Metformin is associated with small reductions of VAT in patients with glucose intolerance and abdominal obesity. However, in patients with lipoatrophy, metformin should be used with caution, since a further decrease of subcutaneous fat can be induced.

Doleglutavir increases plasma metformin concentration and total daily dose of metformin therefore should not exceed 1000 mg in patients treated with doleglutavir [99].

Glucose-intolerant patients on antiretroviral therapy display an altered GLP-1 response to oral glucose and GLP-1 RA may ameliorate the metabolic side effects associated with antiretroviral therapy [119, 120].

For patients with morbid obesity and/or major obesity-related diseases, bariatric surgery can be considered. An average of 20% reduction of initial BMI improved body composition and metabolic status was observed in patients after bariatric surgery, similarly to non-HIV patients with obesity. However, ART treatment should be monitored to control HIV infection and some ART doses should be adjusted following this degree of weight loss [121].

Lipodystrophy-associated changes in adipokine concentration could be the basis of future therapeutic options.

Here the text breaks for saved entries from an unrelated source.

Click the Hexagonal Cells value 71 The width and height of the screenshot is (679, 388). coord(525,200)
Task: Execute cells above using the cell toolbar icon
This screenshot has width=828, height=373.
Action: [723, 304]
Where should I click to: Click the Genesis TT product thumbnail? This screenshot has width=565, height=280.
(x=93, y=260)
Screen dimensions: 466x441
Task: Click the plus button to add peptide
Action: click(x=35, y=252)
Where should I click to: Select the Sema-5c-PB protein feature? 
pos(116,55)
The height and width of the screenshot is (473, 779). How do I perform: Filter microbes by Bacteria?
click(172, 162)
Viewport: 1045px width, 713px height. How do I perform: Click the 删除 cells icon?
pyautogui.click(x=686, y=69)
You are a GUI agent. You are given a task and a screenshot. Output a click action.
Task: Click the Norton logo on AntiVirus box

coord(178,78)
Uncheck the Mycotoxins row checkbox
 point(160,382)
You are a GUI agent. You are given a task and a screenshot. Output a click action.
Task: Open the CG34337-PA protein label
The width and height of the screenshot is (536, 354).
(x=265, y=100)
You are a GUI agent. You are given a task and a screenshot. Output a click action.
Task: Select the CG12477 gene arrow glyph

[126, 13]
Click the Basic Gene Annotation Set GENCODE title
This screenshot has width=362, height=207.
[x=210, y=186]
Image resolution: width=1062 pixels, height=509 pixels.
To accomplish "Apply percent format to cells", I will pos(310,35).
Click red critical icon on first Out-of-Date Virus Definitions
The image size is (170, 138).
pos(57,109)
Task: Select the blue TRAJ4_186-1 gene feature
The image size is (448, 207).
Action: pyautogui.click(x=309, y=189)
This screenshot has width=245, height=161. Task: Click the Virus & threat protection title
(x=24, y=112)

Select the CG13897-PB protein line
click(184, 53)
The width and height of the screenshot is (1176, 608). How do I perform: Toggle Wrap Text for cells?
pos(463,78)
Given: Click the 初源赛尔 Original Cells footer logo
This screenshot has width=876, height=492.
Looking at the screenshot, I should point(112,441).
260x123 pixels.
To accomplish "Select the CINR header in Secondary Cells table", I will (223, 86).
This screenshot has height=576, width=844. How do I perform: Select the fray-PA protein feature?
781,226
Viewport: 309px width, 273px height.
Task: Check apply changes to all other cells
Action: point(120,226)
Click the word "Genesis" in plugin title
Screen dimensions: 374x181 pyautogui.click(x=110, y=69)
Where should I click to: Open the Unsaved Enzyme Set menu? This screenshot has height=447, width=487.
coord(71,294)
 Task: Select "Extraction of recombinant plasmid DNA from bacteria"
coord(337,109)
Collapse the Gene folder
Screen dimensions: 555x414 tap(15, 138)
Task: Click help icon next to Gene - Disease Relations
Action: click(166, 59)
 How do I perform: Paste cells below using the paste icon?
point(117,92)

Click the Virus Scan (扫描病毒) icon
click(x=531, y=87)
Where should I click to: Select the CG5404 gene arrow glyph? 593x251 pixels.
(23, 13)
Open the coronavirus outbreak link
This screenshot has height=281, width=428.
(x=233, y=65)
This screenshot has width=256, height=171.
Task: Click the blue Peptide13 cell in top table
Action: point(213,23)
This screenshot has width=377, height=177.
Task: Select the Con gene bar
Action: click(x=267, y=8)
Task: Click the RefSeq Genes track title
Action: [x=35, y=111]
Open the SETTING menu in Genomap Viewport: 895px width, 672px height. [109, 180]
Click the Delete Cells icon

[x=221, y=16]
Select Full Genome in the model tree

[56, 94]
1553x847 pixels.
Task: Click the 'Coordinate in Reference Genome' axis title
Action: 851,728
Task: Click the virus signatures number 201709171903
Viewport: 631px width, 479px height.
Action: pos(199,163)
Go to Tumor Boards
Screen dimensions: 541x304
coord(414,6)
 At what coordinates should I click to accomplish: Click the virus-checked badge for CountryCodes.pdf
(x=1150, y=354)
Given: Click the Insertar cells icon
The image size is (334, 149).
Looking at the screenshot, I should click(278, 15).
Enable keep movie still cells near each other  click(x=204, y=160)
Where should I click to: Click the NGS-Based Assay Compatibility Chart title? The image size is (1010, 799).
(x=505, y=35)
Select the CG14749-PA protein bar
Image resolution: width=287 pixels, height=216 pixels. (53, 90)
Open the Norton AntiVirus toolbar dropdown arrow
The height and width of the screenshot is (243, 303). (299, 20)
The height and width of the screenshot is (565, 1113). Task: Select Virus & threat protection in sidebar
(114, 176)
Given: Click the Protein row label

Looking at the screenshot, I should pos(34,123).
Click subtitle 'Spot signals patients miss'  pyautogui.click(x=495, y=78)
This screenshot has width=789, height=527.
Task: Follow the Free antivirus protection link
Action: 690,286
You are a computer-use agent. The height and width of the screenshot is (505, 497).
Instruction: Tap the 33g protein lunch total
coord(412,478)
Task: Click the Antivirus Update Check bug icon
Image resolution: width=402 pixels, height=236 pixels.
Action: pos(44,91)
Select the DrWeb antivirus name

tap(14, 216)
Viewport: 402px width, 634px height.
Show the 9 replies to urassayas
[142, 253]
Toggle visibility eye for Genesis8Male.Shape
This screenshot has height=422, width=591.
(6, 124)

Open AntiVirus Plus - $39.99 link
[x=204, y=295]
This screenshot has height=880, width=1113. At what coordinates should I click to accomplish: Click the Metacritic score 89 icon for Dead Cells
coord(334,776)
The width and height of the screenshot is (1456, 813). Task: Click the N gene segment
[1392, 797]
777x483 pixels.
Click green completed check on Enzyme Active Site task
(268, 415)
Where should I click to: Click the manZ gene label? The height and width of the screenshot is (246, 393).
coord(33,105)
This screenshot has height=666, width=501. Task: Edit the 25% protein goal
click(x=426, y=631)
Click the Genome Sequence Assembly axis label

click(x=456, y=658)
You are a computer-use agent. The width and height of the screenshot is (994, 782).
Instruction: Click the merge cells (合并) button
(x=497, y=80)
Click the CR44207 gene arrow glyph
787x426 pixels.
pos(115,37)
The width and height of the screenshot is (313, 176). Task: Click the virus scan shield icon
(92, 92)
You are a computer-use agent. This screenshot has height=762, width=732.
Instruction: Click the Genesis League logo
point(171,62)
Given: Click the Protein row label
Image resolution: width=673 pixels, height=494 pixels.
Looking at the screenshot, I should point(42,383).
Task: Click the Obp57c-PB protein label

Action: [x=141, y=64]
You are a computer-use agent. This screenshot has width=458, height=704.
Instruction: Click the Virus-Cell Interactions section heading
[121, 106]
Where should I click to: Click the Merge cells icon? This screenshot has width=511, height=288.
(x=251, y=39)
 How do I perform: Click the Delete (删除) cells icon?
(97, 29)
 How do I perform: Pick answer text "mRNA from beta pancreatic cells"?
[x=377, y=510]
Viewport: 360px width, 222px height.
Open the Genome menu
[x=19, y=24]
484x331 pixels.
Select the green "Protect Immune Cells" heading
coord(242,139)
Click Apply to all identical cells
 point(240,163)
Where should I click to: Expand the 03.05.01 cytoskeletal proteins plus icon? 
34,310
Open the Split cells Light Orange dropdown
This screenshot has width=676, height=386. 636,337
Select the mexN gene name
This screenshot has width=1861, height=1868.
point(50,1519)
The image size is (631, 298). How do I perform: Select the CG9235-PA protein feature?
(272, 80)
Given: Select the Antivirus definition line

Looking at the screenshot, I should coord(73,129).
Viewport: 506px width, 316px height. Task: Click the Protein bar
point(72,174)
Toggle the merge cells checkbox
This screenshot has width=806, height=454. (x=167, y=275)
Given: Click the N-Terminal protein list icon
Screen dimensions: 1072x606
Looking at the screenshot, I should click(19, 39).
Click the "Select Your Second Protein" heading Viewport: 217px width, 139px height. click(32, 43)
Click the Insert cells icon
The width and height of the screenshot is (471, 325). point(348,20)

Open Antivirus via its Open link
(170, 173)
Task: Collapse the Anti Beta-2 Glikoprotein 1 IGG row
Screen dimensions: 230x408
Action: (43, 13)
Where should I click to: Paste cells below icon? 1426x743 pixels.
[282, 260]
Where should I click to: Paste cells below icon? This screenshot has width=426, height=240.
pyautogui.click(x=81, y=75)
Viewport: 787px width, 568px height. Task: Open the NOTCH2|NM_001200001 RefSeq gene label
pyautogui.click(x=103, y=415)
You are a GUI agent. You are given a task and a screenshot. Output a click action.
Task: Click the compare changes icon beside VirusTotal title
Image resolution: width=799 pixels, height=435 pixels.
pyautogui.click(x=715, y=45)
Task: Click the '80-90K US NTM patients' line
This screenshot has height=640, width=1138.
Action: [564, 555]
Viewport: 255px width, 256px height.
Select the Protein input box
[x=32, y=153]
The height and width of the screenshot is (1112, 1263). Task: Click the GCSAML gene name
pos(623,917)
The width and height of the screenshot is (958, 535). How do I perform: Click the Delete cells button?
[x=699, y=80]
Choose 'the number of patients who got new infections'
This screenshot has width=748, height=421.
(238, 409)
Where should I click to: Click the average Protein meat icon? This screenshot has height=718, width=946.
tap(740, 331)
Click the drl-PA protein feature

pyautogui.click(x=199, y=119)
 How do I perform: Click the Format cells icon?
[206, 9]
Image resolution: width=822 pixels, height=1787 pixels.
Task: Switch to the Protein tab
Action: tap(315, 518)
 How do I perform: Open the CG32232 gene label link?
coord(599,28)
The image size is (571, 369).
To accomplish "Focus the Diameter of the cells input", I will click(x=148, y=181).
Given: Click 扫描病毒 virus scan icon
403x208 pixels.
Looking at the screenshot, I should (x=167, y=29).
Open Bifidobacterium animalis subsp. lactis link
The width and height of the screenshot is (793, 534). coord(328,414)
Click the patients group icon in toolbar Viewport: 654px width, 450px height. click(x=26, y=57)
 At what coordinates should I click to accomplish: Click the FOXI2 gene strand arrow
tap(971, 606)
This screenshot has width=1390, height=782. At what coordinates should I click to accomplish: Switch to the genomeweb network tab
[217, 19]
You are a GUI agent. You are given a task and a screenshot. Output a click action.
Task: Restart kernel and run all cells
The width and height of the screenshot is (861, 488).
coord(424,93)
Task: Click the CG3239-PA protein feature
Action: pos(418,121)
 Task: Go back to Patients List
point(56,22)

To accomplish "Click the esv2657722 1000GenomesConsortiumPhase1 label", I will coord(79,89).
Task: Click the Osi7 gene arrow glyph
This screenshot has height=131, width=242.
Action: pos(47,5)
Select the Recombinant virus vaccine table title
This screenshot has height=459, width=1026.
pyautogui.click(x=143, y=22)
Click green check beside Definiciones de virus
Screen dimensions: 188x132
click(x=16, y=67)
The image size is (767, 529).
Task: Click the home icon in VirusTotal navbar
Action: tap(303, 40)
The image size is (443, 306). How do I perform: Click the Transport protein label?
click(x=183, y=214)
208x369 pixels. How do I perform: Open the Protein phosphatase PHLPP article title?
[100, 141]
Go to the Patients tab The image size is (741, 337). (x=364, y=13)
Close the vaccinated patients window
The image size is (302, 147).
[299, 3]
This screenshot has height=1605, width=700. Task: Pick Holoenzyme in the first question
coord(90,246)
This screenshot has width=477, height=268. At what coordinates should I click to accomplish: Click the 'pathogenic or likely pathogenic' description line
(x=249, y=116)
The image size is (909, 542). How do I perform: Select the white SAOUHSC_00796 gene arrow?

Leptin and adiponectin decreases have been demonstrated in patients with lipodystrophy. Treatment with recombinant human leptin increases adiponectin levels and could potentially add a positive contribution in the treatment of insulin resistance, dyslipidemia, and hepatic steatosis in patients with HIV and lipodystrophy [122].

Conclusion

Many commonly used drugs, antipsychotics, antidepressants, and medications used in the treatment of HIV in particular have metabolic side effects such as weight gain and increase the risk of diabetes and cardiovascular disease. Although the frequency of metabolic complications appears to be lower for more recently developed products, it remains important to continue to pay attention to these metabolic complications, especially in view of the high frequency of obesity in the general population.

Where possible, the use of metabolically safe medications should be preferred over drugs with known side effects. It remains important to monitor patients treated with these drugs closely, to take preventative measures to avoid additional metabolic complications timely and to initiate weight-losing treatments when needed.

Additional research is needed in the search for efficient and early methods or biomarkers to identify those patients at the highest risk. Finally, it is important to set up thorough and large-scale studies to study the most efficient treatment of the metabolic complications in this target group.